*PASSAGE*.
"""

Farzin Mokhtarian et al. [4] proposed a method that was based on the maxima of curvature zero crossing contours. They used it for representing it as feature vector of Curvature Scale Space (CSS) image that can be used for describing the shapes of object boundary counters. In their purposed matching algorithm, they compared two sets of maxima. Then they assigned a matching value as a measure of similarity.

Kyoung Sig Roh et al. [5] recognize Object by using invariant counter descriptor and projective refinement methodology. For this purpose, they proposed a contour descriptor that consists of a series of geometric invariance of five equally spaced coplanar points on the contour. This descriptor is basically used for indexing a hash table that helps for recognizing 2D curved objects. For verification, they used projective refinement. They repeatedly compute a projective transformation between model and scene contours. They used resulting pixel error after projective refinement to prove whether a generated hypothesis is true or false.

For recognizing objects, Mariana Tsaneva et al. [6] used transform methods e.g. Gabor filter and wavelet transform for texture analysis. The drawback of this technique is that wavelet performance is not satisfactory in image processing when bandwidth is not high and images are in compressed form.

Jean-Baptiste Bordes et al. [7] prescribed an algorithm that integrates an angular local descriptor and radial one. It also used the co-efficient that are produced as a result of the Fourier analysis. Their proposed algorithm work for roundabout detection but it is not for general object detection. Secondly proposed methodology is not fast enough.

Talibi-Alaoui and Sbihi [8] used unsupervised classification approach of neural networks to classify the textual images. Jiebo Luo et al. [9] proposed a methodology for characterizing satellite images that was based on the color- and structure-based vocabularies. The drawback of this methodology is usage of larger vocabulary. Large vocabulary provides only small gain in accuracy but it requires a greater computation cost.

"""

*RAW DATA*.
"""

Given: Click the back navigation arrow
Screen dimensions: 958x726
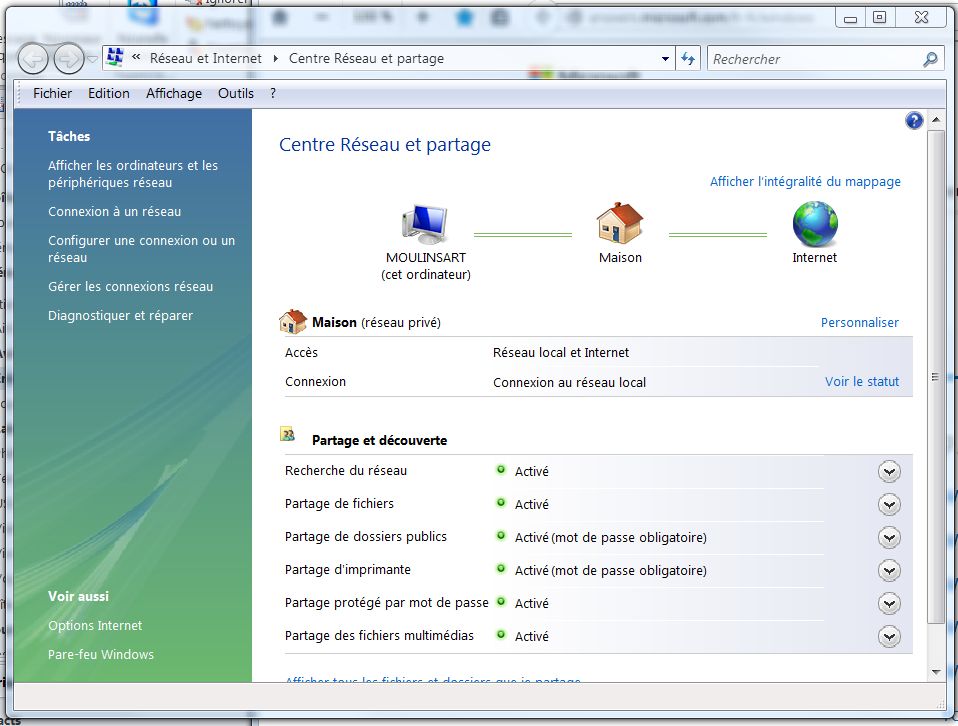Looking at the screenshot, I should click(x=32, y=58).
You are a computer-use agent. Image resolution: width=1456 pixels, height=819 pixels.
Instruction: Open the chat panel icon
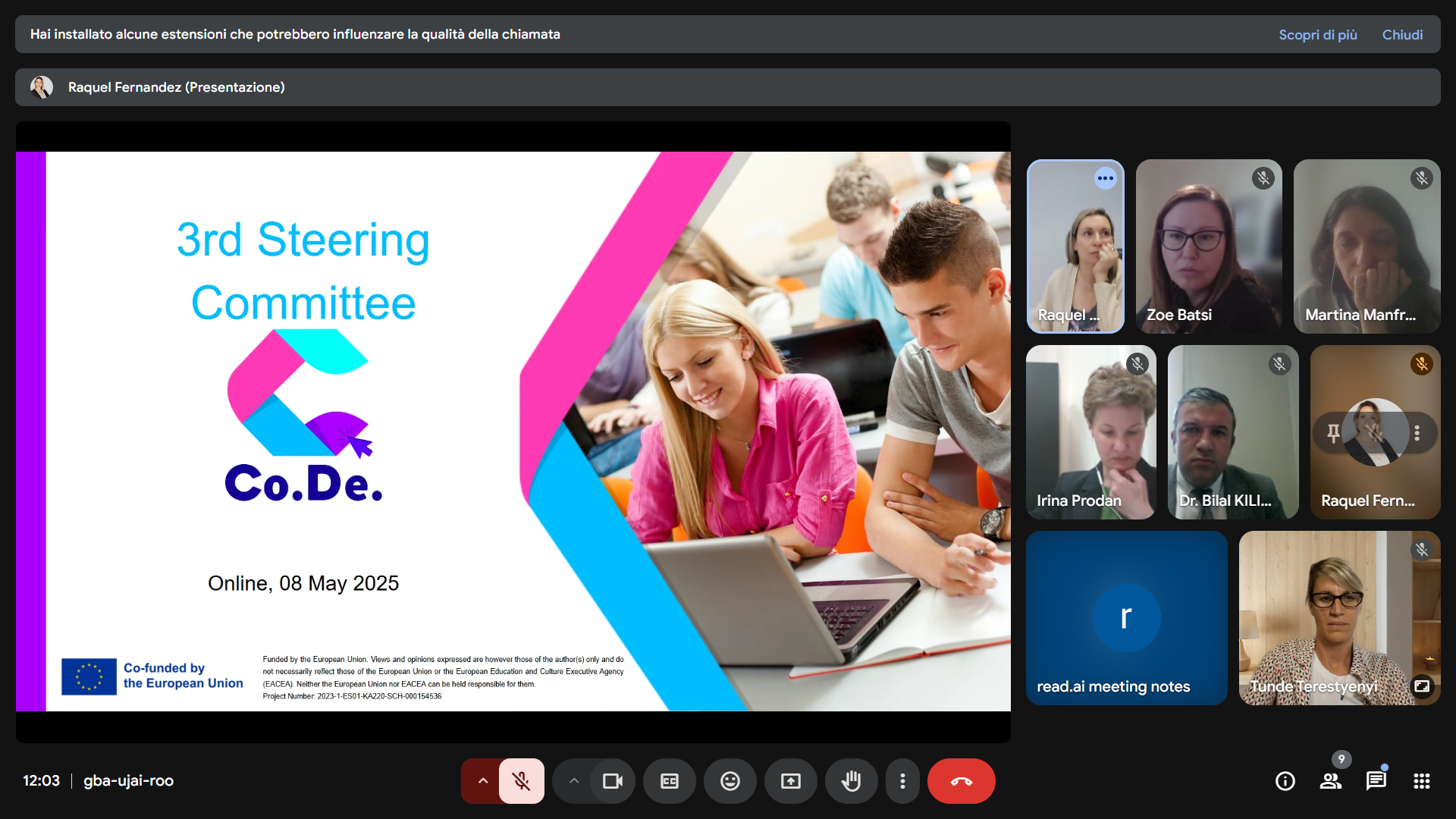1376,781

"""
"""

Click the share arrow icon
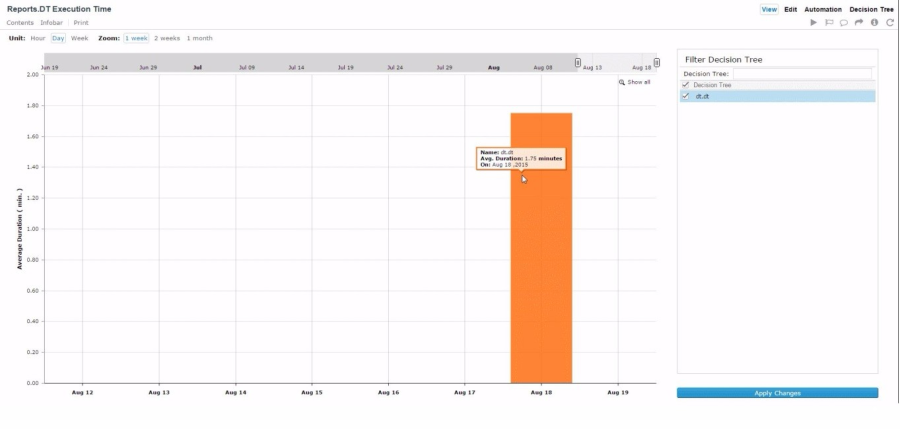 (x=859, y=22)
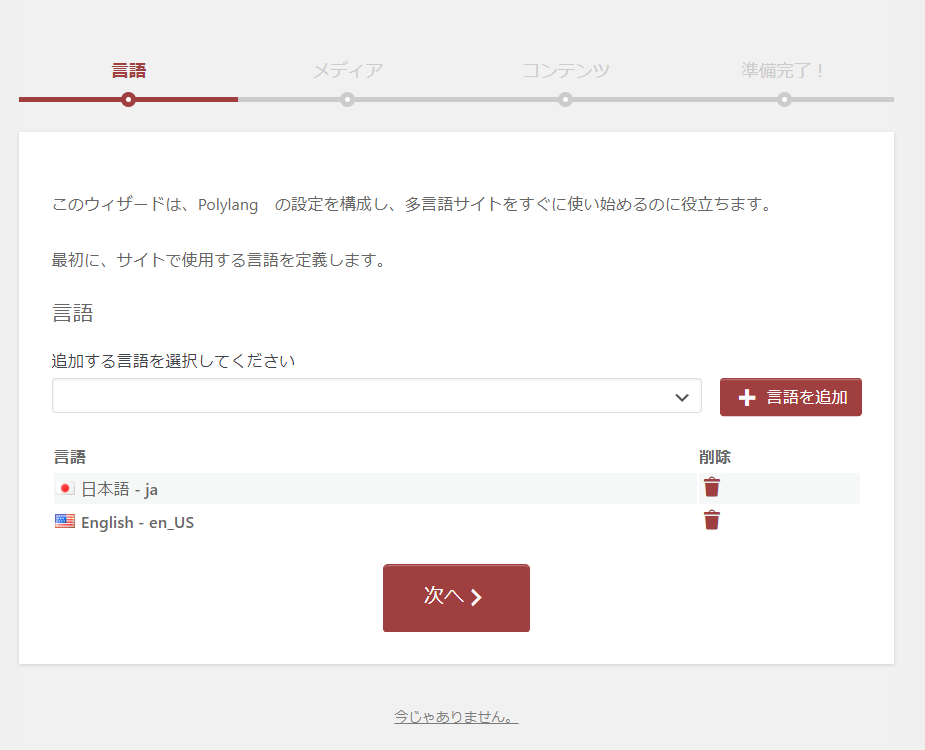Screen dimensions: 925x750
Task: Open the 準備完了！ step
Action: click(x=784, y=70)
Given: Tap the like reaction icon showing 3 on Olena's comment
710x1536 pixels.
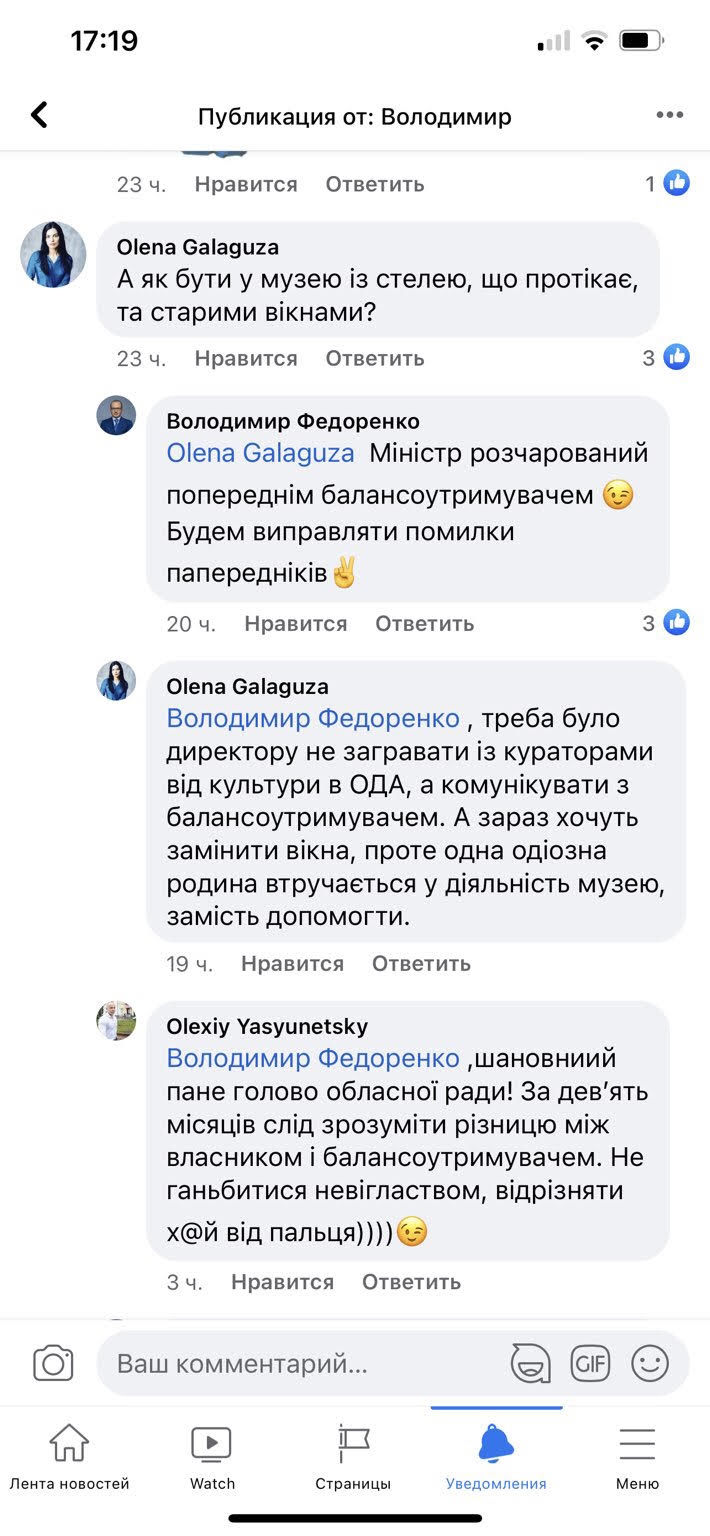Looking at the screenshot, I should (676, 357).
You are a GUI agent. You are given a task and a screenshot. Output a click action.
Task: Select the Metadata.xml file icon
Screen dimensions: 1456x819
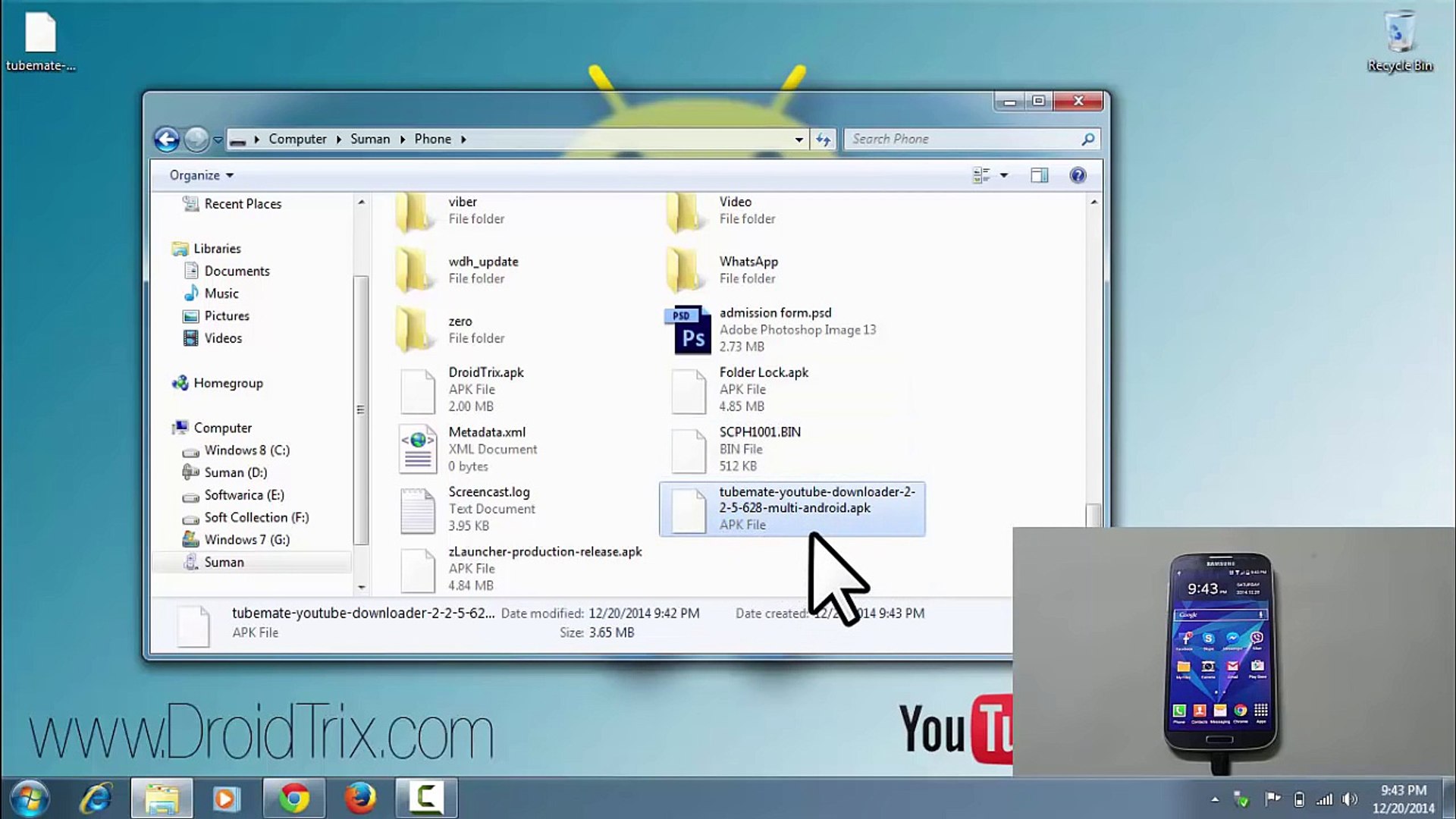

"""

*ACTIONS TO TAKE*.
(a) Reproduce the passage on object recognition methods from "For recognizing objects, Mariana" to "not fast enough.".
(b) According to the passage on object recognition methods, which two transform methods did Mariana Tsaneva et al. use for texture analysis?
(c) Using the passage on object recognition methods, explain why the larger vocabulary in the methodology of Jiebo Luo et al. is considered a drawback.

*ANSWERS TO THE PROBLEMS*.
(a)
For recognizing objects, Mariana Tsaneva et al. [6] used transform methods e.g. Gabor filter and wavelet transform for texture analysis. The drawback of this technique is that wavelet performance is not satisfactory in image processing when bandwidth is not high and images are in compressed form.

Jean-Baptiste Bordes et al. [7] prescribed an algorithm that integrates an angular local descriptor and radial one. It also used the co-efficient that are produced as a result of the Fourier analysis. Their proposed algorithm work for roundabout detection but it is not for general object detection. Secondly proposed methodology is not fast enough.

(b) Gabor filter and wavelet transform.

(c) A large vocabulary provides only a small gain in accuracy but requires a greater computation cost.